A patient can remove the walker cast to wash, to apply a soothing ointment, or to get rid of a pesky ant. They can also fit a pair of trousers over it. Like with the plaster cast, a rubber sole can be placed inside, with a part cut out, so the pressure will be kept off the ulcer to give it space to heal.
This should make the process far less upsetting for patients and will increase the likelihood that they will keep the cast on throughout the four-six week treatment period or until ulcer heals.
© Tom Bradley
Another advantage of the removable walker cast is the simplicity for the medical staff. The plaster cast requires a lot of skill to apply and not many people can do it. As well as this, the plaster can take as long as two or three days to set in the colder, winter seasons. Meanwhile, in humid countries, the cast is almost impossible to apply during the more humid months. The removable walker cast is far simpler for a healthcare worker to apply and can be used all year round.
“Our aim with this research project is not to prove that the plastic, removable walker cast is better at healing ulcers. Our aim is to prove that it is at least as good as the current gold standard, the plaster cast. This is known as a non-inferiority trial.
“The primary outcome we are looking at is the number of ulcers healed within a six-week period and the size of the ulcer area after that period. Is the ulcer reducing and how long did it take to heal? This is what will help us to prove that plastic casts work at least as well as plaster casts.
“The secondary outcomes for this project are what can separate the plastic cast from the plaster cast. Here we are looking at patient satisfaction. We want to know how independent patients are with the cast – can they dress, clean, walk, and take care of themselves? What is their quality of life?
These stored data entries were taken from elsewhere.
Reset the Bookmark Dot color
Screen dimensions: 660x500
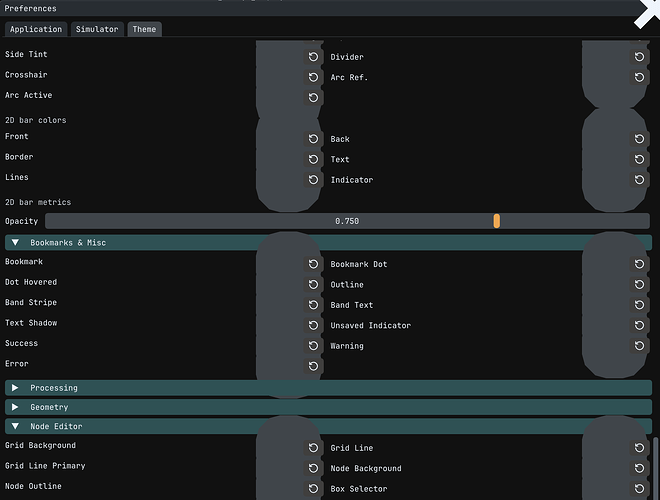click(639, 264)
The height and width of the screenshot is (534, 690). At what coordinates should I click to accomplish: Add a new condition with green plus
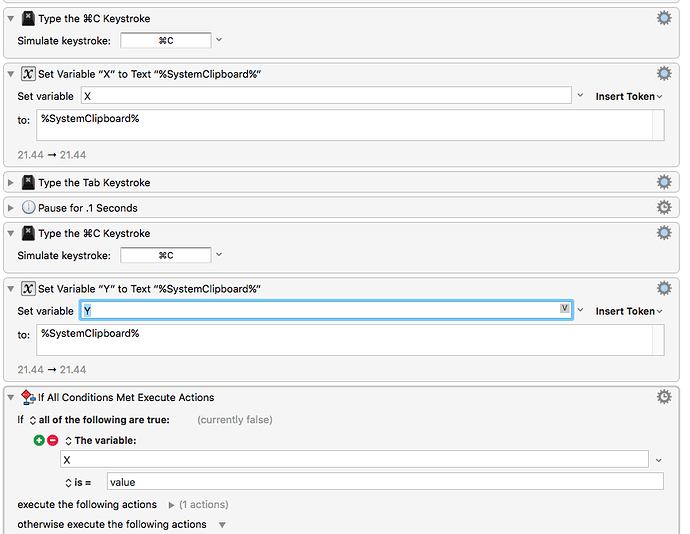tap(39, 440)
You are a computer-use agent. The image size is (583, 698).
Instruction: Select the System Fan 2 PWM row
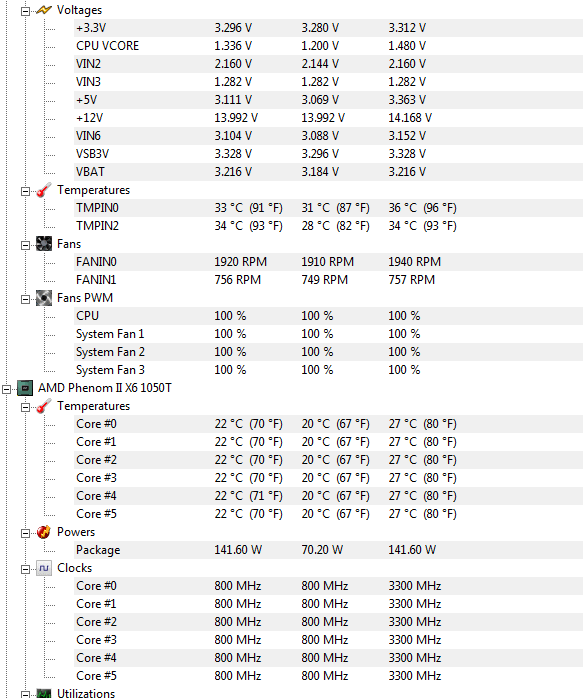(328, 352)
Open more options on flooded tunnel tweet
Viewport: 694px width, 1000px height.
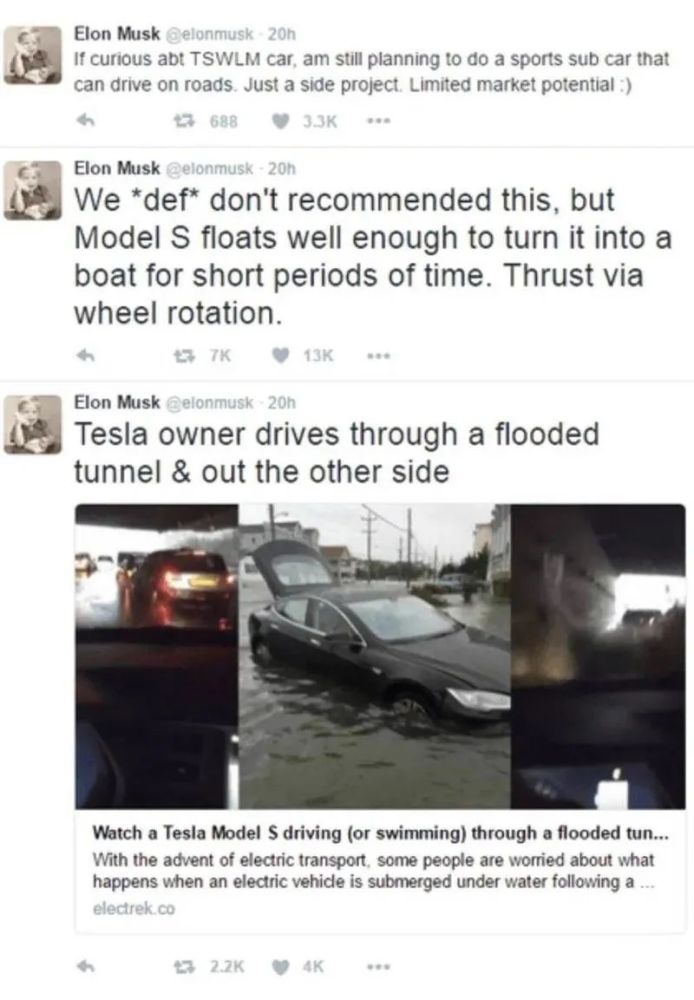point(379,967)
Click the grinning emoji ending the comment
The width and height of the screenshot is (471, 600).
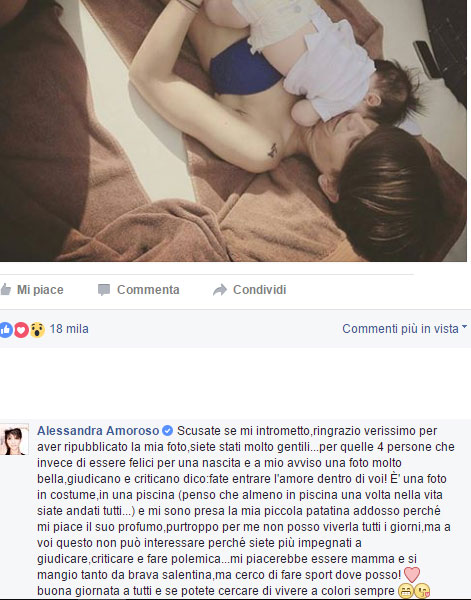point(405,591)
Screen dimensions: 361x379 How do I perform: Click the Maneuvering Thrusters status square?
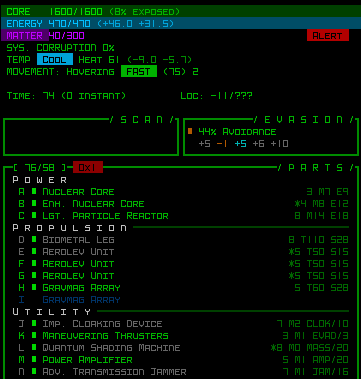coord(34,335)

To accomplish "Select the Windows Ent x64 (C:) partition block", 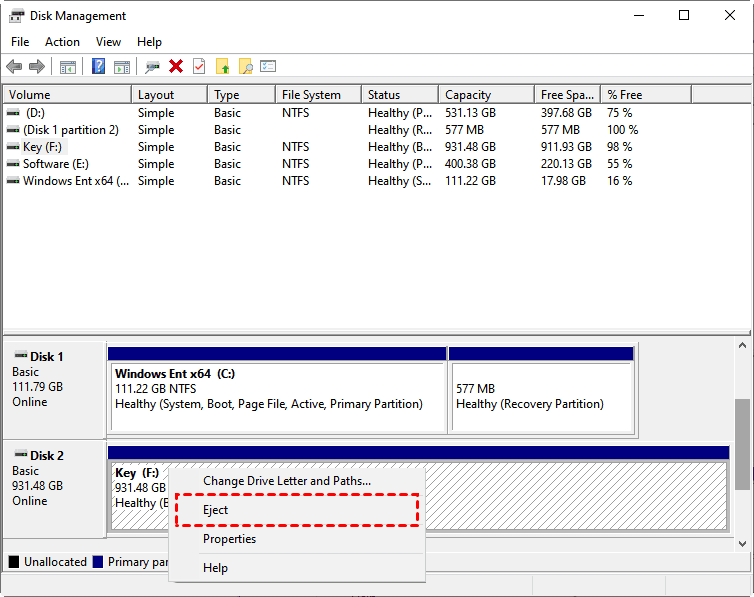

“We will also follow up with patients over a six-month period to find out if they have experienced recurrences. We are hopeful that the removable walker cast will promote better healing, which will lead to a better scar that will help to prevent ulcers in the same place in the future.”
The trial is a randomised control trial, taking place at two of TLMTI’s hospitals. The team are hoping to recruit 150 patients to the trial, who will be split evenly between the test group and the control group. The control group will receive the plaster cast and the test group will receive the removable walker cast.
The team hope to start the project in April next year and they expect recruitment to take around 15 months. With the six-month follow-up period, this should mean that results will be ready for publication in about 24 months.
With a total budget of just 44,000 euros, this project is an excitingly cost-effective and common sense treatment. Not only is the research project cost-effective, the long-term treatment options will be, as well. When they are cleaned and sanitised properly, the very affordable plastic casts will also be reusable for different patients.
If this project is successful, it will provide a treatment that could significantly improve quality of life for patients, it will be effective at all times of the year, it will be cheap, it will be simple for clinicians, and it could prevent ulcer recurrence. It is a project that we can be very glad to see getting started.